简单的来说这个方法就是把已经收集到的数据生成一个block 然后放到blocksForPushing里面, 在初始化currentBuffer。 好了到这里已经知道block是怎么生成的了。

但是从前面的文章我们知道实际数据是从blockManager里面获取的, 那么block是怎么存到blockmanager里面的呢, 我们要看blockPushingThread.start方法了:
private val blockPushingThread = new Thread() { override def run() { keepPushingBlocks() } }

其实只是一个thread, 所以在start方法里面会跑 run, 这个run里面执行了keepPushingBlocks:
private def keepPushingBlocks() {
    logInfo("Started block pushing thread")

    def areBlocksBeingGenerated: Boolean = synchronized {
      state != StoppedGeneratingBlocks
    }

    try {
      // While blocks are being generated, keep polling for to-be-pushed blocks and push them.
      while (areBlocksBeingGenerated) {
        Option(blocksForPushing.poll(10, TimeUnit.MILLISECONDS)) match {
          case Some(block) => pushBlock(block)
          case None =>
        }
      }

      // At this point, state is StoppedGeneratingBlock.

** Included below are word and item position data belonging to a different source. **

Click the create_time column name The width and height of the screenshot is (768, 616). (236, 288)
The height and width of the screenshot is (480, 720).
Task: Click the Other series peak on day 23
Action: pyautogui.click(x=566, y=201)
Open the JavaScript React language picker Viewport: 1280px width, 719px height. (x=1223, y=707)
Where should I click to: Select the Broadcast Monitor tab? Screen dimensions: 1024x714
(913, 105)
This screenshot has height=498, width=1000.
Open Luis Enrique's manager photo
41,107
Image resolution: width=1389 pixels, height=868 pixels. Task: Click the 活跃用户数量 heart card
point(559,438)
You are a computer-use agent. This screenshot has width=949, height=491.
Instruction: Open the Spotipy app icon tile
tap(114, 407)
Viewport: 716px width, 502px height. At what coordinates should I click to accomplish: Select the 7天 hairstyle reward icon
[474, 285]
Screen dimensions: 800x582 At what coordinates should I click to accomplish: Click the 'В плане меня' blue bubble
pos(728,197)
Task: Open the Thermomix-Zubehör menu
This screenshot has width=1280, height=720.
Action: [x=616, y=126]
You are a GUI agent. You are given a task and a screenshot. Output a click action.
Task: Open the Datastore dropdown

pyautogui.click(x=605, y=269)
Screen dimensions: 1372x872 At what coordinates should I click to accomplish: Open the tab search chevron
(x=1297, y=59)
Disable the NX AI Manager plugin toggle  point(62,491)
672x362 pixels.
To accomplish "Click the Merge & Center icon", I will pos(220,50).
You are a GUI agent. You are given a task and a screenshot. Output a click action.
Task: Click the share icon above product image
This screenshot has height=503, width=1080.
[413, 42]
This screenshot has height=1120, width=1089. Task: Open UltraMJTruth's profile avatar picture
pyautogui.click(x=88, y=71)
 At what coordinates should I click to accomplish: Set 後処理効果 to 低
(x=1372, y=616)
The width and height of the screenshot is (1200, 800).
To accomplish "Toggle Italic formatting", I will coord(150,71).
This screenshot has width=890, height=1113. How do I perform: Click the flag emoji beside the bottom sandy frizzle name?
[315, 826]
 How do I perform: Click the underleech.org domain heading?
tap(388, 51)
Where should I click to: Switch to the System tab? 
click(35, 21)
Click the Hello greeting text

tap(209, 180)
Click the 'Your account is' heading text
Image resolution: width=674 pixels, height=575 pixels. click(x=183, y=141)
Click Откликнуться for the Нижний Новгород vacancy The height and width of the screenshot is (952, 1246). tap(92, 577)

So drain the queue of to-be-pushed blocks.
      logInfo("Pushing out the last " + blocksForPushing.size() + " blocks")
      while (!blocksForPushing.isEmpty) {
        val block = blocksForPushing.take()
        logDebug(s"Pushing block $block")
        pushBlock(block)
        logInfo("Blocks left to push " + blocksForPushing.size())
      }
      logInfo("Stopped block pushing thread")
    } catch {
      case ie: InterruptedException =>
        logInfo("Block pushing thread was interrupted")
      case e: Exception =>
        reportError("Error in block pushing thread", e)
    }
  }



可以看到里面是只要有block生成, 就从blocksForPushing里面把block拿出来做一个pushBlock(block)的动作,

pushBlock(block)最终是调用listener的onPushBlock:
  private def pushBlock(block: Block) {
    listener.onPushBlock(block.id, block.buffer)
    logInfo("Pushed block " + block.id)
  }


看一下listener的定义:
 private val defaultBlockGeneratorListener = new BlockGeneratorListener {
    def onAddData(data: Any, metadata: Any): Unit = { }

    def onGenerateBlock(blockId: StreamBlockId): Unit = { }

    def onError(message: String, throwable: Throwable) {
      reportError(message, throwable)
    }

    def onPushBlock(blockId: StreamBlockId, arrayBuffer: ArrayBuffer[_]) {
      pushArrayBuffer(arrayBuffer, None, Some(blockId))
    }
  }



看到onPushBlock是做了 pushArrayBuffer(arrayBuffer, None, Some(blockId))

  def pushArrayBuffer(
      arrayBuffer: ArrayBuffer[_],
      metadataOption: Option[Any],
      blockIdOption: Option[StreamBlockId]
    ) {
    pushAndReportBlock(ArrayBufferBlock(arrayBuffer), metadataOption, blockIdOption)
  }


然后再看 pushAndReportBlock(ArrayBufferBlock(arrayBuffer), metadataOption, blockIdOption)

  def pushAndReportBlock(
      receivedBlock: ReceivedBlock,
      metadataOption: Option[Any],
      blockIdOption: Option[StreamBlockId]
    ) {
    val blockId = blockIdOption.getOrElse(nextBlockId)
    val time = System.currentTimeMillis
    val blockStoreResult = receivedBlockHandler.storeBlock(blockId, receivedBlock)
    logDebug(s"Pushed block $blockId in ${(System.currentTimeMillis - time)} ms")
    val numRecords = blockStoreResult.numRecords
    val blockInfo = ReceivedBlockInfo(streamId, numRecords, metadataOption, blockStoreResult)
    trackerEndpoint.askWithRetry[Boolean](AddBlock(blockInfo))
    logDebug(s"Reported block $blockId")
  }


里面调用了receivedBlockHandler.storeBlock(blockId, receivedBlock)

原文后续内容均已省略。